Rescale the data below: reproduce every line, requests included, and multiply each number in the answers (the coordinates and the image width and height) by 1.05, rounding to whole numbers with halves rounded up. Leave the pictures out of your output.
-- start of Data entries --
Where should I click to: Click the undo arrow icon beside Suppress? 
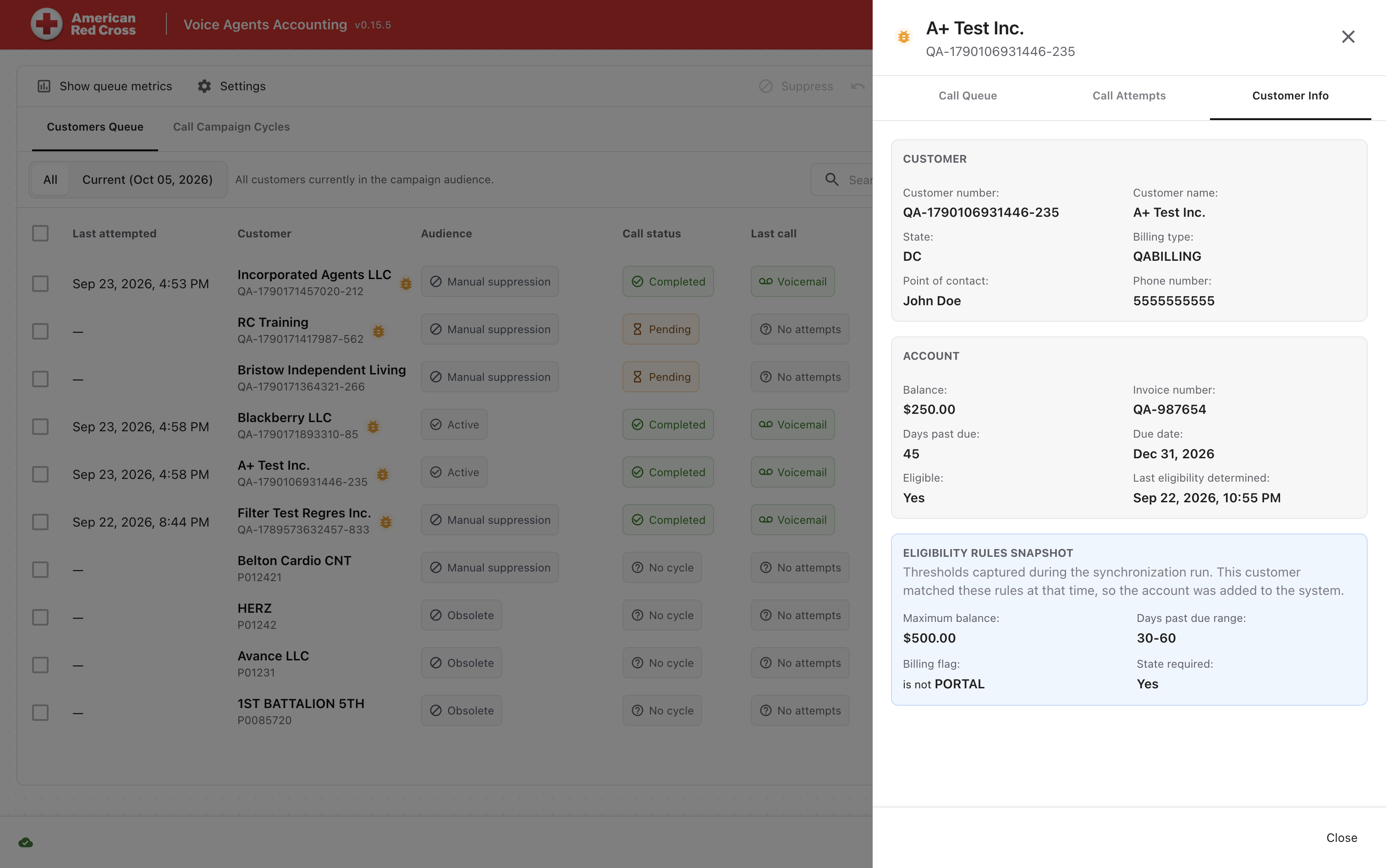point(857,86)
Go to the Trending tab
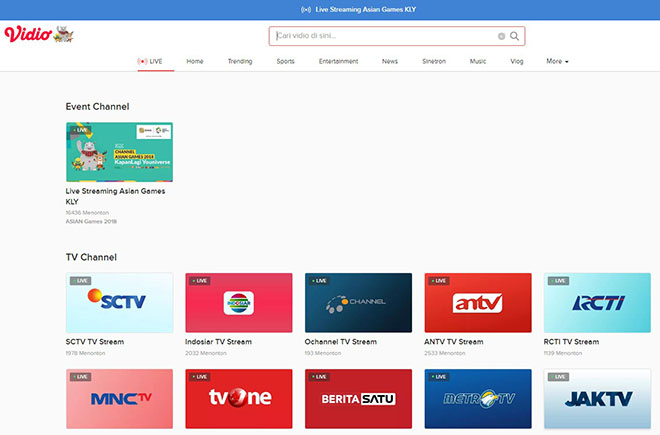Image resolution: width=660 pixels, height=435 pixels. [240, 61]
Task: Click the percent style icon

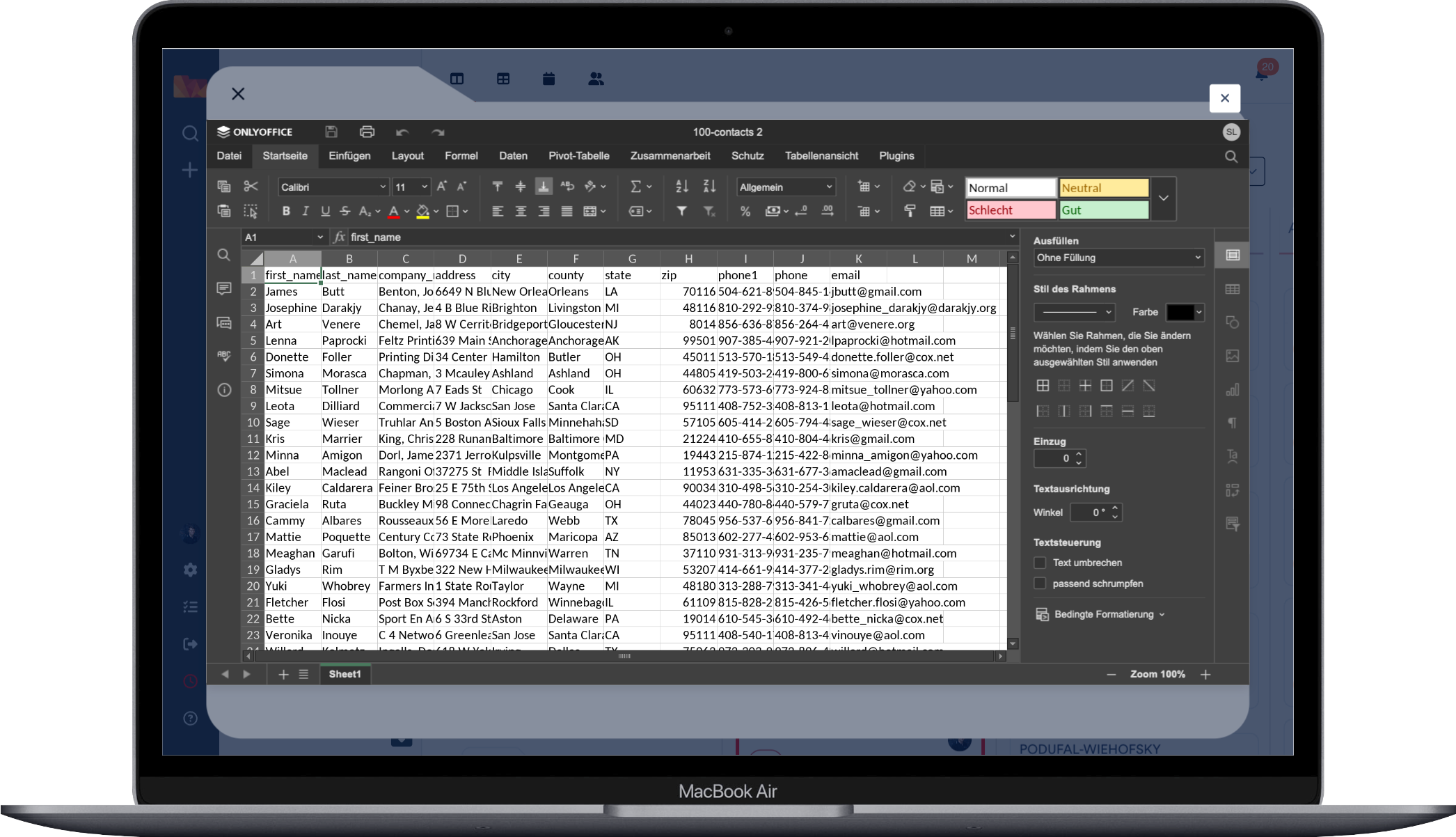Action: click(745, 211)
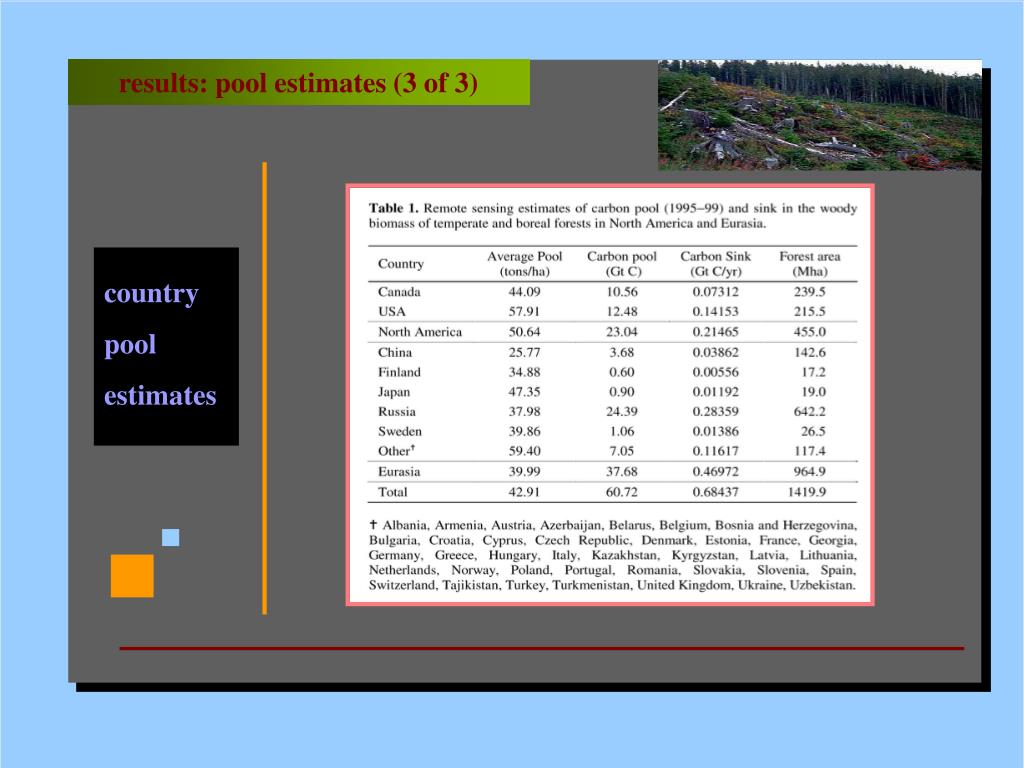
-- end of Data entries --
Exercise solution.
Where should I click to: Click the undo arrow icon beside Suppress? 
point(900,90)
Go to the Trending tab
Image resolution: width=693 pixels, height=457 pixels. [252, 64]
Task: Click the percent style icon

Action: click(782, 222)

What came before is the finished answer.